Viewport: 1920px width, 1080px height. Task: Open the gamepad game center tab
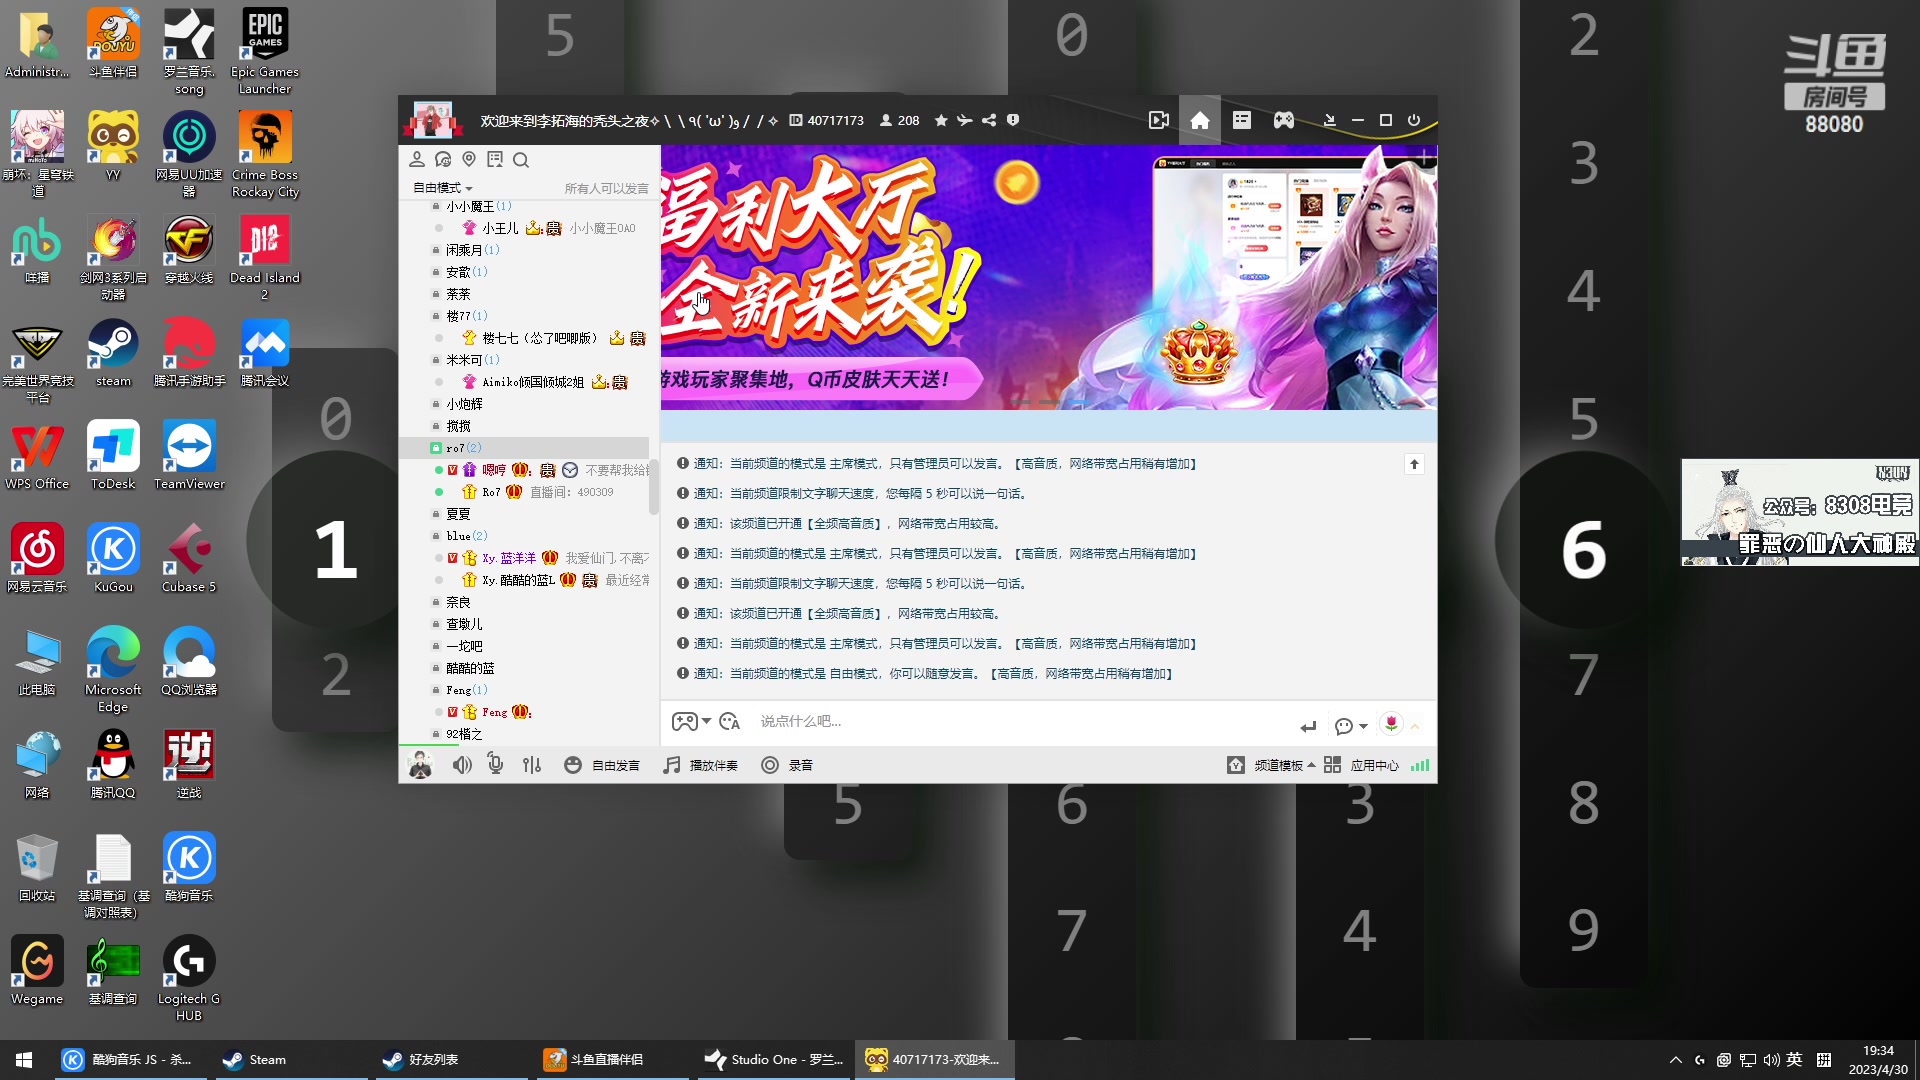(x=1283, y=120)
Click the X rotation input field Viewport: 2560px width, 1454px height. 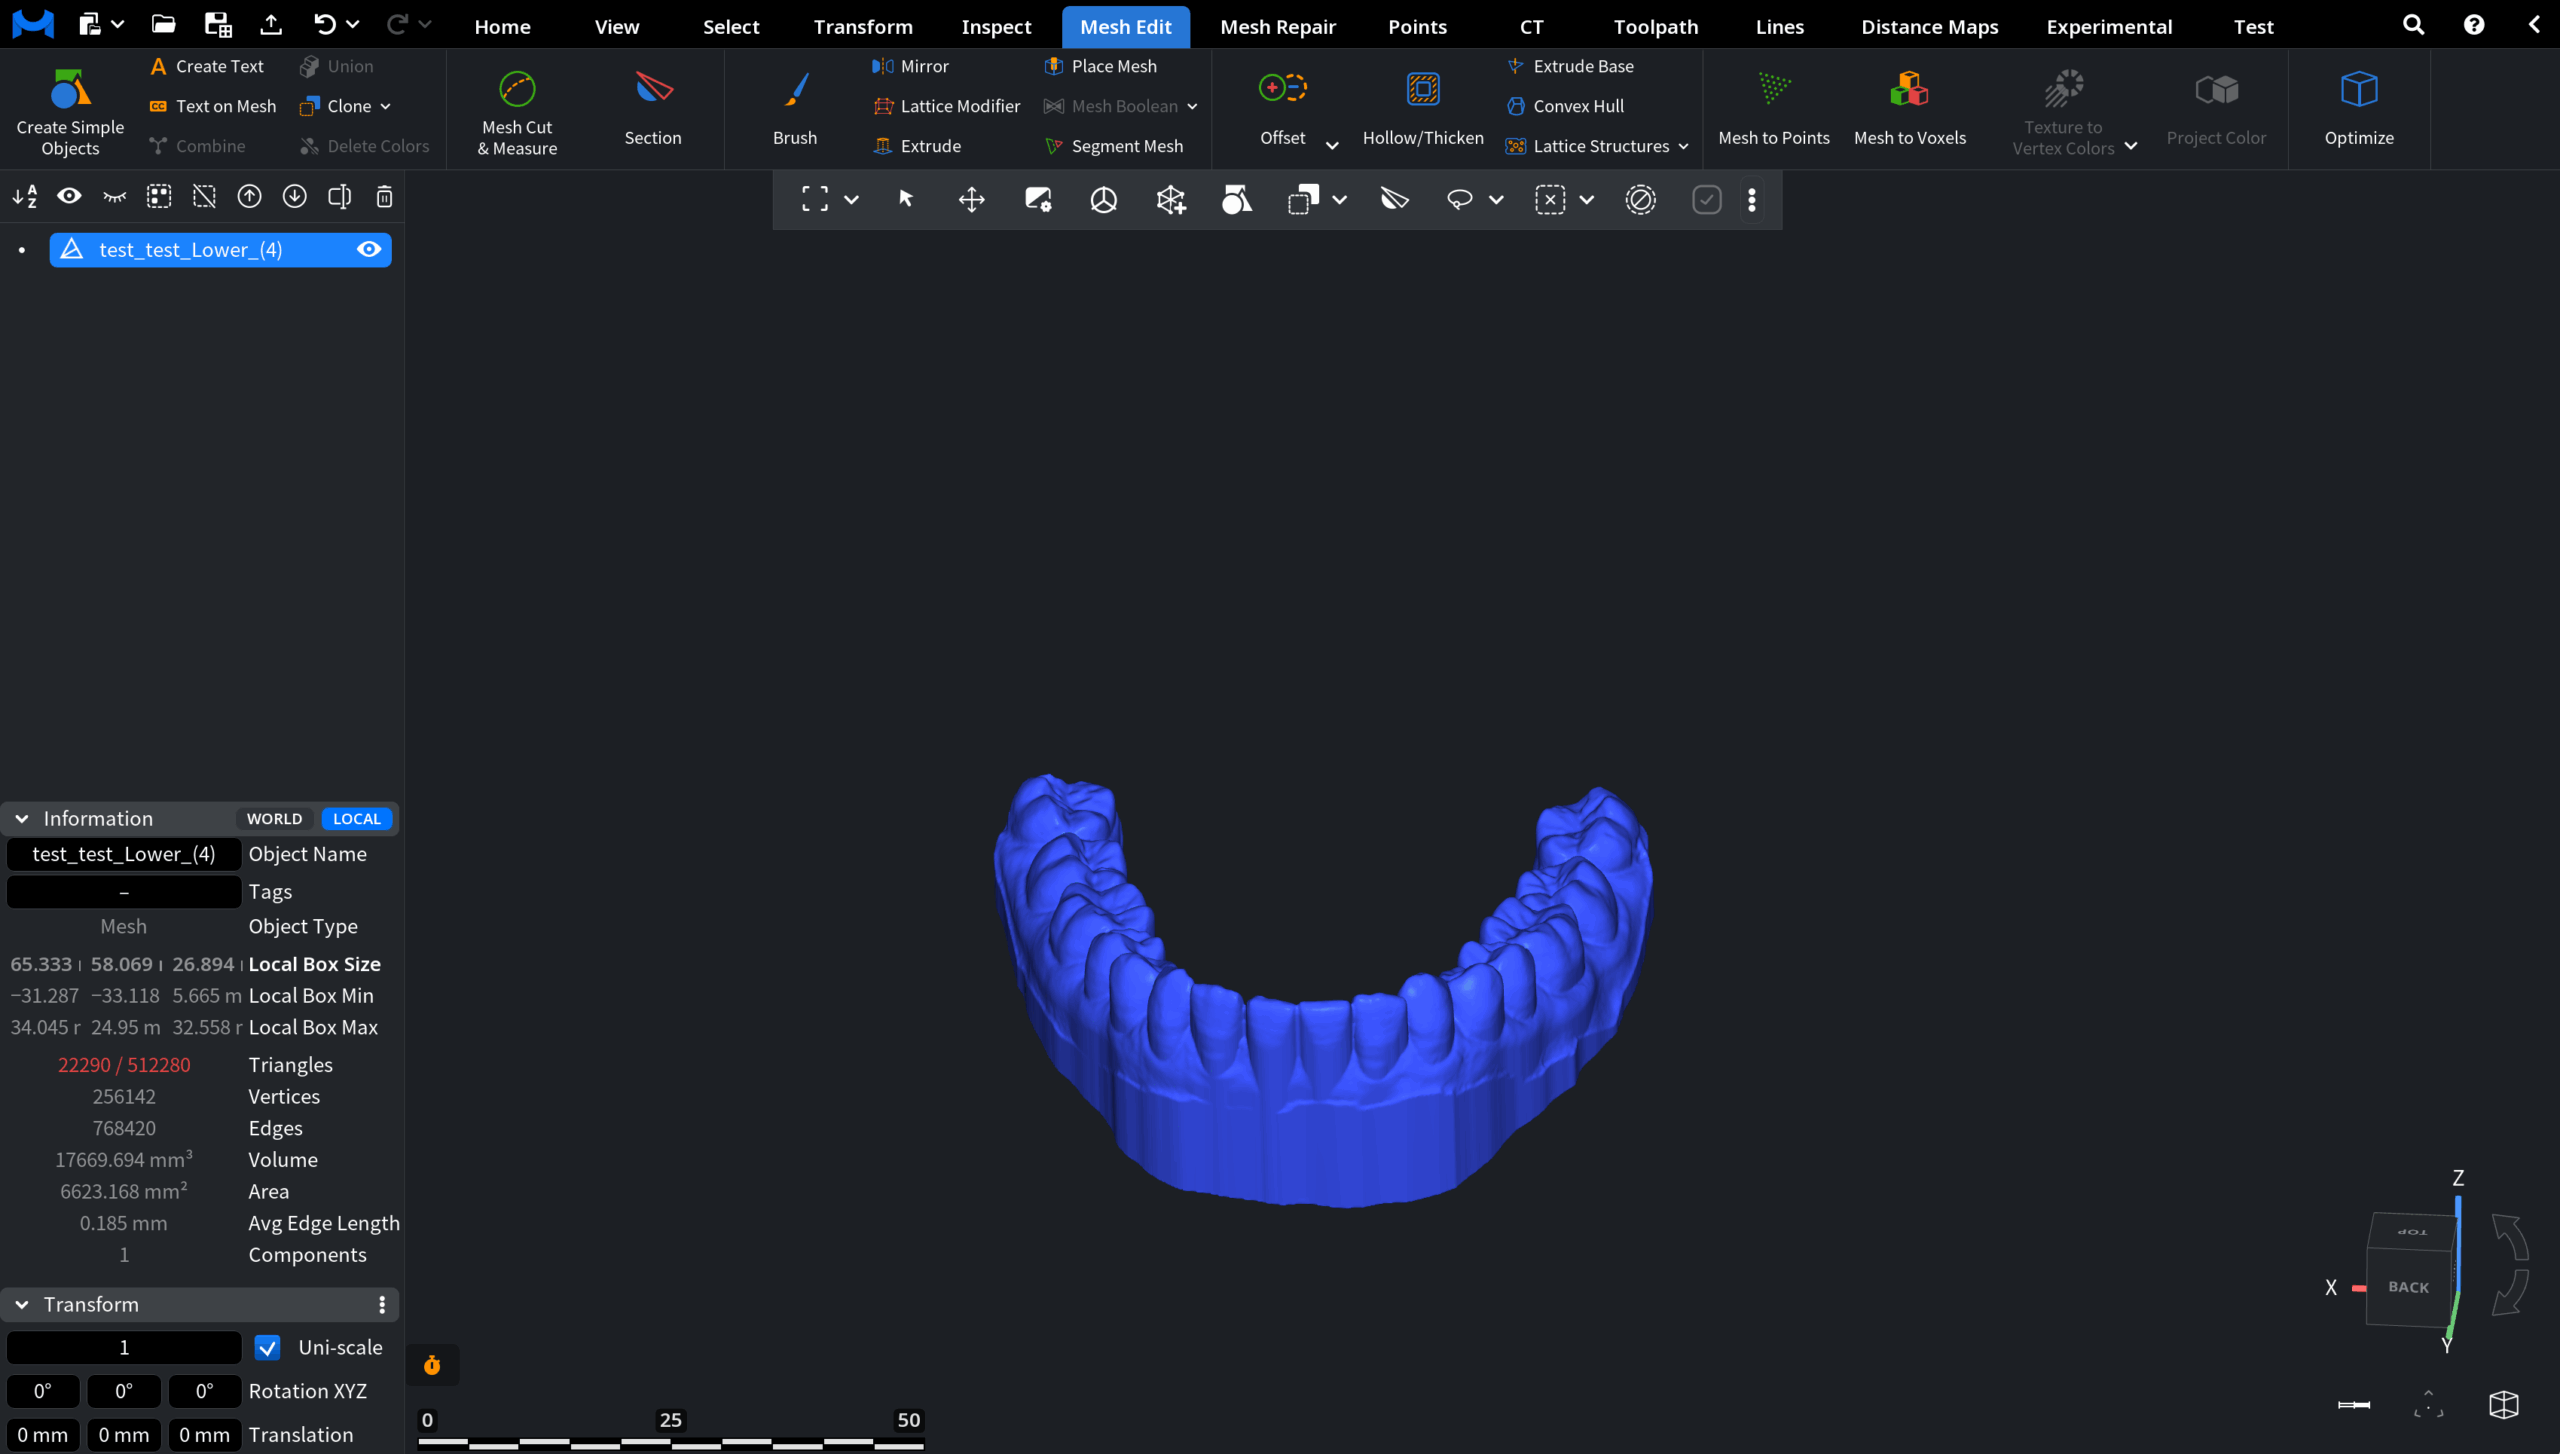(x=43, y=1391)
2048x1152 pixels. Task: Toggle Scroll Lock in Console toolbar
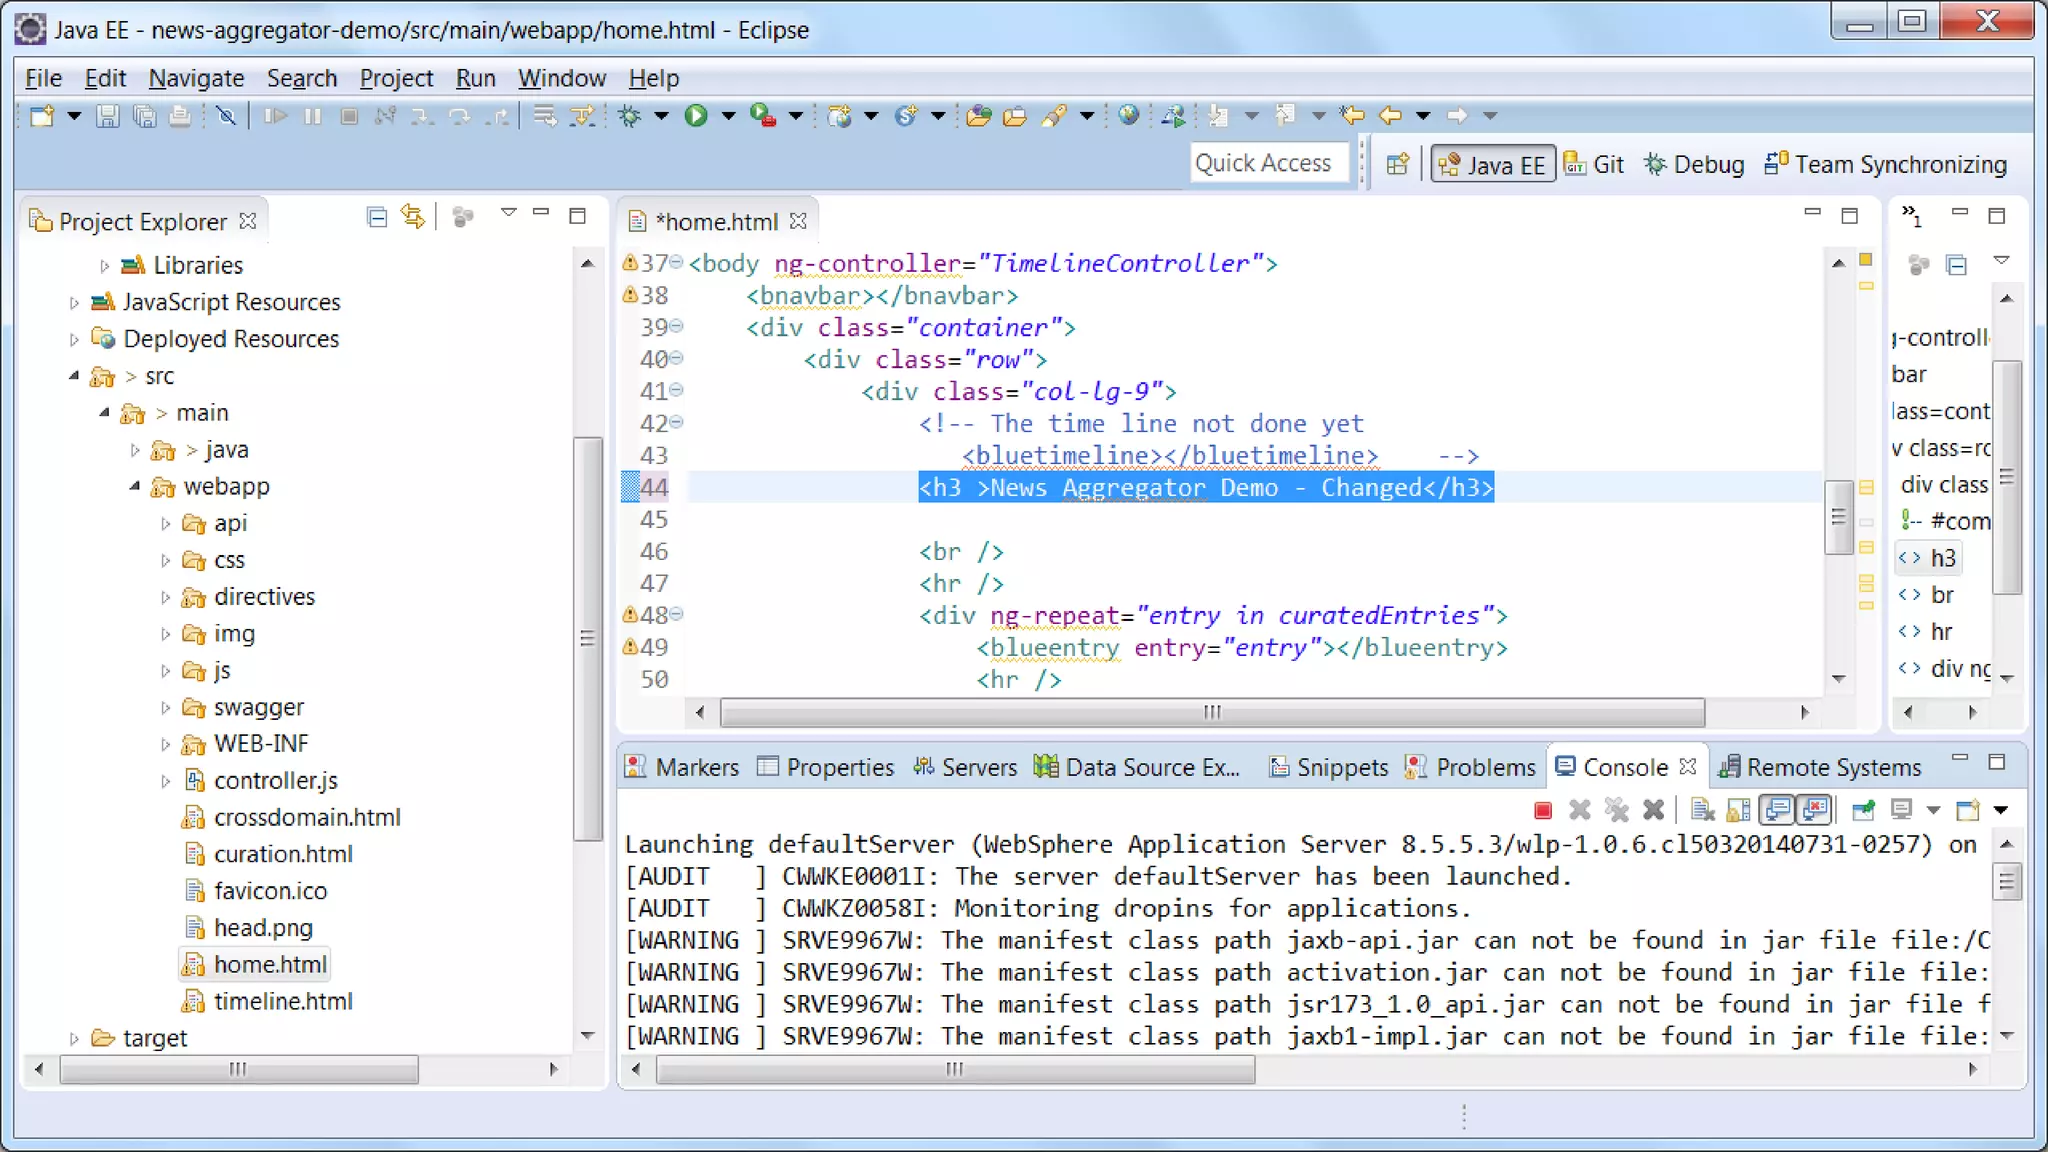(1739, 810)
··········
Action item: Go to the line with "2048x1152 pixels. Task: Toggle" in the entries above. Reproduce that line and each one after it to the end, exactly and without the pictures.

Finished task:
2048x1152 pixels. Task: Toggle Scroll Lock in Console toolbar
(1739, 810)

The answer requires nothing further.